1. Minimal Sanding (320,600, or 800 grit sandpaper?)
2. Rustoleum Plastic Primer: 2-3 coats?
3. Rustoleum Painters Touch Gloss White: 2 - 3 coats
4. Clear Coat

Additional Questions:
1. Are these spray paints alright or do you guys recommend something different?
2. I have a nice Ryobi Heat Gun with 200, 500, 800, and 1050 degree settings, which is the best setting to bake on each coat?

I also have tack cloths, rubber gloves, and 90% rubbing alcohol for prepping and such.
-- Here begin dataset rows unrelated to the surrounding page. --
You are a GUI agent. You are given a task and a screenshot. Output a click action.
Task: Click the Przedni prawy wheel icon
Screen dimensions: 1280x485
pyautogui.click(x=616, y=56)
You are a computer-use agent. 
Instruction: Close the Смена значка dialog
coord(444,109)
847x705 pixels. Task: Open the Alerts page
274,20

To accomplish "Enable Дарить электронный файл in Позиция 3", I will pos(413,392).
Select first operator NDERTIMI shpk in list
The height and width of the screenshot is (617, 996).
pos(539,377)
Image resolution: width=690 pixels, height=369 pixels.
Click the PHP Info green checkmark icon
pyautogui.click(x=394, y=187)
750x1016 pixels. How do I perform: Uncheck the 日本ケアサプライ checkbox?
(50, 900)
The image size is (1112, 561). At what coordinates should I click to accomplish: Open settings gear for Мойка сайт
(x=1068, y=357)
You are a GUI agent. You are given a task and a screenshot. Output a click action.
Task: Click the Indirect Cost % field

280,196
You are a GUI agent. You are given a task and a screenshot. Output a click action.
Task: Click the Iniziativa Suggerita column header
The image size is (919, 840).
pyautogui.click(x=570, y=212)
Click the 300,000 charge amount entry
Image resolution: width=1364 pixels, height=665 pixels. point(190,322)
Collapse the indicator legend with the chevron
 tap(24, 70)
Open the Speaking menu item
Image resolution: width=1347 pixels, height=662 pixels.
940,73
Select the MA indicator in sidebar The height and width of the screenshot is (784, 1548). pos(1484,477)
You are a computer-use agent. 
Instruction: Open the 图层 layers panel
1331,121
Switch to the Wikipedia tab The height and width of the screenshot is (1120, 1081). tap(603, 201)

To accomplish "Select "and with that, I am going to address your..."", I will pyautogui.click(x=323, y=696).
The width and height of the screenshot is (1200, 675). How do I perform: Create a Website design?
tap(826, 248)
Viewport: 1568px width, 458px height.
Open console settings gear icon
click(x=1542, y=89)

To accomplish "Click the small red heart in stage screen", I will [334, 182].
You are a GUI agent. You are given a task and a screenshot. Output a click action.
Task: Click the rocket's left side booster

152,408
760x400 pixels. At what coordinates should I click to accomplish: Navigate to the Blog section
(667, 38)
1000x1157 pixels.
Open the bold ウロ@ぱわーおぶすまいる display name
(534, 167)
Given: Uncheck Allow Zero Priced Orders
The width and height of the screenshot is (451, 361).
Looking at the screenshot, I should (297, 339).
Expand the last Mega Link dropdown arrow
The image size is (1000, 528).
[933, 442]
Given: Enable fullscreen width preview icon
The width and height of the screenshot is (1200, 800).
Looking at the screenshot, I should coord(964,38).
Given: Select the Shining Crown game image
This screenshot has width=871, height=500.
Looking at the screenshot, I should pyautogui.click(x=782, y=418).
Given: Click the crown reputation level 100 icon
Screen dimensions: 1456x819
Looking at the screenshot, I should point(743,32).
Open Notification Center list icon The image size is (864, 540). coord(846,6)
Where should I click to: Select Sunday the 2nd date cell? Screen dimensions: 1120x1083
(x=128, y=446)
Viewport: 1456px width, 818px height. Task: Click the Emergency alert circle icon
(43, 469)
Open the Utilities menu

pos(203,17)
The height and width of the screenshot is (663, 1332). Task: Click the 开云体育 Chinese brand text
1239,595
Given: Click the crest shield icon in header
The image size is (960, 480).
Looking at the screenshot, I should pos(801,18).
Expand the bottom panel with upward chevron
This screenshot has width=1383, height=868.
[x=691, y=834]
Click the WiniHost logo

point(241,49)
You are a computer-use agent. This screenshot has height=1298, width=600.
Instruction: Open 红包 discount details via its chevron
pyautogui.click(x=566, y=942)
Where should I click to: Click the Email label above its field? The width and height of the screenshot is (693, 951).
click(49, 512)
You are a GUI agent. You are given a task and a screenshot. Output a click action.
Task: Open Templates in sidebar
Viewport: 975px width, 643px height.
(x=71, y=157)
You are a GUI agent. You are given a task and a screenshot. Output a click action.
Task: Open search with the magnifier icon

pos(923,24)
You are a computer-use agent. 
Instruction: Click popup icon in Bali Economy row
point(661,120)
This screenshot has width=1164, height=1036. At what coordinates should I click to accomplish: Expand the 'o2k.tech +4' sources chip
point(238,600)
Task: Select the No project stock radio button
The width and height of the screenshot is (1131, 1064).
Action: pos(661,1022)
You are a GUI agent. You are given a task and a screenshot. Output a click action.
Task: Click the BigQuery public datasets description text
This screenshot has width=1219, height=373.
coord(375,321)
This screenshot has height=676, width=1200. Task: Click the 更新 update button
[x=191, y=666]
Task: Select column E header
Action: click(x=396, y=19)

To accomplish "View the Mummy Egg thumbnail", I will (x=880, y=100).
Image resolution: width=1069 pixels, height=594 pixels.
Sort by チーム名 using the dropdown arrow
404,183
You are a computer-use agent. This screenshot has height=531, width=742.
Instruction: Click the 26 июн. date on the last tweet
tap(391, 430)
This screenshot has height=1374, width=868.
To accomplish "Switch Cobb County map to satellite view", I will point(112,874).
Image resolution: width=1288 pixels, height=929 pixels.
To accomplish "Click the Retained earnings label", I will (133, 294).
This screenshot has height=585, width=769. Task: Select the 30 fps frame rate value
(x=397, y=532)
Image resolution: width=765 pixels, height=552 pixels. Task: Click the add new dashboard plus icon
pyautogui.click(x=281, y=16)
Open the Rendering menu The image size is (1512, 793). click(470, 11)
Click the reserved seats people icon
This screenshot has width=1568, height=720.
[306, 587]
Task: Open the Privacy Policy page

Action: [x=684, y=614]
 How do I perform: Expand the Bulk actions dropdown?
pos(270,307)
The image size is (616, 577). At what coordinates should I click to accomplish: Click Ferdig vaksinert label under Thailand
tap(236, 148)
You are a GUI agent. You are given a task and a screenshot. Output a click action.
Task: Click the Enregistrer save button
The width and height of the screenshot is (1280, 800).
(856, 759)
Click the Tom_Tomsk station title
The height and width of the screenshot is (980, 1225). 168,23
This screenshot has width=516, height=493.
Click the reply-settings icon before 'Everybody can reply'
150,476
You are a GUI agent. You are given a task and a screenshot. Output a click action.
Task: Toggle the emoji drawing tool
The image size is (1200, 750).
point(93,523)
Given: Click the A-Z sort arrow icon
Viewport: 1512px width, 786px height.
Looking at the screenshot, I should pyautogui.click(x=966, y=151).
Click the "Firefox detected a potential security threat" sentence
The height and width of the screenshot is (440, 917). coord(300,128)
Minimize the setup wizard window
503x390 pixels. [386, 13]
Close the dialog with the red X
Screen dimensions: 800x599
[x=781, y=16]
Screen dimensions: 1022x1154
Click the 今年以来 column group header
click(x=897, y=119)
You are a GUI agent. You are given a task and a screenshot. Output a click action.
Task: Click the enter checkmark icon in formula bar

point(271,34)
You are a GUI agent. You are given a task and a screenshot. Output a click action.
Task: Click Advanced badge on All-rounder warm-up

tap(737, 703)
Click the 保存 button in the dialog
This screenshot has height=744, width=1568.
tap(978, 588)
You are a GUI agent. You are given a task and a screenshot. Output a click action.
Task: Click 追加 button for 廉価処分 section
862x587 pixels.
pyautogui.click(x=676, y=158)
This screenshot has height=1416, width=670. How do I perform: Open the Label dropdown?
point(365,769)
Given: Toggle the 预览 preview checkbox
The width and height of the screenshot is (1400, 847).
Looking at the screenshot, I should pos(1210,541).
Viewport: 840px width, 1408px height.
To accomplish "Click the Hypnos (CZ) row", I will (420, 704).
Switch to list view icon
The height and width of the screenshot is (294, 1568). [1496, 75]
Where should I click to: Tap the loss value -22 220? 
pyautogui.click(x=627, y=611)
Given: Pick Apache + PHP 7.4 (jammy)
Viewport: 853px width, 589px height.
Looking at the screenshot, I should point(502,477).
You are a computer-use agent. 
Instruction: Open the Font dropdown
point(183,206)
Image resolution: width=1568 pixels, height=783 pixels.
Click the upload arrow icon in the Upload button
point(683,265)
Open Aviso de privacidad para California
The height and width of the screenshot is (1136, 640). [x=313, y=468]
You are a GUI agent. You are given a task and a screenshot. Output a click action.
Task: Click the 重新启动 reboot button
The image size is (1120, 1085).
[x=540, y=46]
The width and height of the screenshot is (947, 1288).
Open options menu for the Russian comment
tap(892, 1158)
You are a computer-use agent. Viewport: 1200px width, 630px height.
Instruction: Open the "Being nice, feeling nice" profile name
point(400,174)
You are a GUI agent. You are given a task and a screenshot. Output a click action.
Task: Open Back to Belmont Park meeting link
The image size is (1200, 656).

Feel free to add suggestions or change around any of my steps. Thanks!


----------



## hotelmrrsn (Jul 11, 2011)

Your prep sounds good, I didn't use primer. I used 600 grit, and did a very light sanding. Wipe with a tack cloth, paint, bake, paint, bake (repeat until you're happy with the coverage). Apply clear coat, bake and repeat until happy with the look. My heat gun doesn't have temp settings, can't help you there. Keep it far away unless you want to melt your case, won't take long.. Let it dry and sit until it doesn't smell anymore, then put it on your phone and enjoy. Let me know if you have any more questions and post pics when you're done.

-In ThunderShed I trust-


----------



## hotelmrrsn (Jul 11, 2011)

hotelmrrsn said:


> Your prep sounds good, I didn't use primer. I used 600 grit, and did a very light sanding. Wipe with a tack cloth, paint, bake, paint, bake (repeat until you're happy with the coverage). Apply clear coat, bake and repeat until happy with the look. My heat gun doesn't have temp settings, can't help you there. Keep it far away unless you want to melt your case, won't take long.. Let it dry and sit until it doesn't smell anymore, then put it on your phone and enjoy. Let me know if you have any more questions and post pics when you're done.
> 
> -In ThunderShed I trust-


edit: use paint designed for plastic


----------



## CC268 (Jun 27, 2011)

Thanks a lot I will follow those steps. Yea I will get some paint for plastic although I was told that if you use plastic primer it doesn't matter to much on what type of paint you use, but just to be safe I will get some. I probably won't be doing this for a couple days maybe longer I haven't decided if I will do it yet, but when I do I will post pics


----------